# Dataset records
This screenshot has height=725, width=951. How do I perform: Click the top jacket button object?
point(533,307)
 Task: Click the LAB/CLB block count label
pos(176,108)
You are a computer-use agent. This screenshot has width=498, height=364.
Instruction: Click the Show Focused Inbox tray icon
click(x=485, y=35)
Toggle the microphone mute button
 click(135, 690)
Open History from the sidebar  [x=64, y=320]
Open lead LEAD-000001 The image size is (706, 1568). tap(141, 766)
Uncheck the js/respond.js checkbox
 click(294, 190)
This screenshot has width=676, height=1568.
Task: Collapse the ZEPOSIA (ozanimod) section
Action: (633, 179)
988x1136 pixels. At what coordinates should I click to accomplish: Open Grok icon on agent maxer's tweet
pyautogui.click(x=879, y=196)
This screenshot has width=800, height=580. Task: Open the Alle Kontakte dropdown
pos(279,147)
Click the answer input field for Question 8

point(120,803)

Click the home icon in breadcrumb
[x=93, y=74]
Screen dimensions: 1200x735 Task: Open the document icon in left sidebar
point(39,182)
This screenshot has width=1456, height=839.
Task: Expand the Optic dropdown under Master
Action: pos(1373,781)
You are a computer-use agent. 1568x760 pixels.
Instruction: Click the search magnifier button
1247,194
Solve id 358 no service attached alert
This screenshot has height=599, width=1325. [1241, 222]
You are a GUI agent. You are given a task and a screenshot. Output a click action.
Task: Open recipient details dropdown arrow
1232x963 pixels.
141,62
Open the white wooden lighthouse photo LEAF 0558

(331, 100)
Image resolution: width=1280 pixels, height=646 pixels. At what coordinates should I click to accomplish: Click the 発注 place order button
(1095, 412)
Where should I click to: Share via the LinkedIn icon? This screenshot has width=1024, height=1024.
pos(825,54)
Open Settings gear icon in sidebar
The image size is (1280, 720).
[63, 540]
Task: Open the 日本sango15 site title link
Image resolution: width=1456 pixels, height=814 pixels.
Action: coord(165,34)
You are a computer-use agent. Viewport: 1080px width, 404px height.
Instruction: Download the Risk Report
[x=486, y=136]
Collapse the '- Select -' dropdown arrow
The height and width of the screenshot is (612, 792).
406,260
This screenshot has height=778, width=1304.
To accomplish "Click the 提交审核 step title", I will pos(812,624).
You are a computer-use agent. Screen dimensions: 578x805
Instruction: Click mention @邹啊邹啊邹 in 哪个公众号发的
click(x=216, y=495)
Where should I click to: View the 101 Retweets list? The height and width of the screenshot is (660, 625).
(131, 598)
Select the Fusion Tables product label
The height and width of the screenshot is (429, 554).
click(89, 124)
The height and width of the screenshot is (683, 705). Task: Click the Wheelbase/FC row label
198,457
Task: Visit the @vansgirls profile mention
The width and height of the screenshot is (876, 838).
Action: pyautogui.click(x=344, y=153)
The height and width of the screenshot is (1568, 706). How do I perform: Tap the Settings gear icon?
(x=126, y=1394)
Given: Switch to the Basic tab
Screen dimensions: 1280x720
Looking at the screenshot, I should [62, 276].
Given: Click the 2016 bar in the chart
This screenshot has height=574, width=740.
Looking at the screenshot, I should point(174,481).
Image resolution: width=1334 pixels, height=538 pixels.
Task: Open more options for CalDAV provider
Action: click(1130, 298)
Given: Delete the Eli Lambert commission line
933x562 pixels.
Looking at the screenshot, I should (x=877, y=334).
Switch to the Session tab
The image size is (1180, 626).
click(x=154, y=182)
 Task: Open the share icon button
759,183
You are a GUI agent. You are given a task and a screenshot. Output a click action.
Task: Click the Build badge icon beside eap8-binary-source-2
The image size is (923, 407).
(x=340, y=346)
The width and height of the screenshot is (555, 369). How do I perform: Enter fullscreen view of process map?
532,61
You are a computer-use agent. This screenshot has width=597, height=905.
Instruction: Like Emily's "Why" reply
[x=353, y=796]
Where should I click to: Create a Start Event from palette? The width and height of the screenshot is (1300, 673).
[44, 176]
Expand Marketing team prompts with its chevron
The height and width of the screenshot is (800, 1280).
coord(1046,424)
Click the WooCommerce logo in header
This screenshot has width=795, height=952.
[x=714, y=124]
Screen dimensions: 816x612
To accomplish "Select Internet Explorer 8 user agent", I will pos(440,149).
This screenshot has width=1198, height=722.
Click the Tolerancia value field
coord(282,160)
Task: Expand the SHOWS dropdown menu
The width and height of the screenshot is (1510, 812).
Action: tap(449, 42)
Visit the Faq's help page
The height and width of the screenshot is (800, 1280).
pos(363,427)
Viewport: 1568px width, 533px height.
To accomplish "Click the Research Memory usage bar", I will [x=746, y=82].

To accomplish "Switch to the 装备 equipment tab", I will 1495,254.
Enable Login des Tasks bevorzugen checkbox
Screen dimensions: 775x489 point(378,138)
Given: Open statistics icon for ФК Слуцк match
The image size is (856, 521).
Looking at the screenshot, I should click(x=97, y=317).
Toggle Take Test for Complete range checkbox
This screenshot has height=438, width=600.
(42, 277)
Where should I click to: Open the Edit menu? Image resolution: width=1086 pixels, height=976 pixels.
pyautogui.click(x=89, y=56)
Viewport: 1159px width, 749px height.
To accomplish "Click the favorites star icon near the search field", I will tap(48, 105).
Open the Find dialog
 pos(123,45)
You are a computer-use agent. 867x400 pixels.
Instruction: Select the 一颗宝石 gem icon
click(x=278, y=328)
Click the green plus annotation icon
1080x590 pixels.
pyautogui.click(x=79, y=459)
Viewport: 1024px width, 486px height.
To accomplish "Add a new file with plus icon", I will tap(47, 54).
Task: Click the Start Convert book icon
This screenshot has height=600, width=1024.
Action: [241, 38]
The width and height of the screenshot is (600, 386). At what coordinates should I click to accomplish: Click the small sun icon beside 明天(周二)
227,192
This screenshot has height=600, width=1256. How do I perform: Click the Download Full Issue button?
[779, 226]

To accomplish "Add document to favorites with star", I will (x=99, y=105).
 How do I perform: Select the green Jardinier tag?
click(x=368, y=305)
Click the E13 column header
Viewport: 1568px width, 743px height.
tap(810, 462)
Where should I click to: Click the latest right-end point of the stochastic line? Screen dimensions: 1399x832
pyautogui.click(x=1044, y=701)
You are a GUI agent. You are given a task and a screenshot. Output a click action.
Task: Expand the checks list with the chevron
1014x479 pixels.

# What is being asked
In this exercise, copy only the lines from the opening line of the material through the line where "Open lead LEAD-000001" appears.

# Response to the exercise
This screenshot has height=725, width=951. How do I perform: Click the top jacket button object?
point(533,307)
 Task: Click the LAB/CLB block count label
pos(176,108)
You are a computer-use agent. This screenshot has width=498, height=364.
Instruction: Click the Show Focused Inbox tray icon
click(x=485, y=35)
Toggle the microphone mute button
 click(135, 690)
Open History from the sidebar  [x=64, y=320]
Open lead LEAD-000001 The image size is (706, 1568). tap(141, 766)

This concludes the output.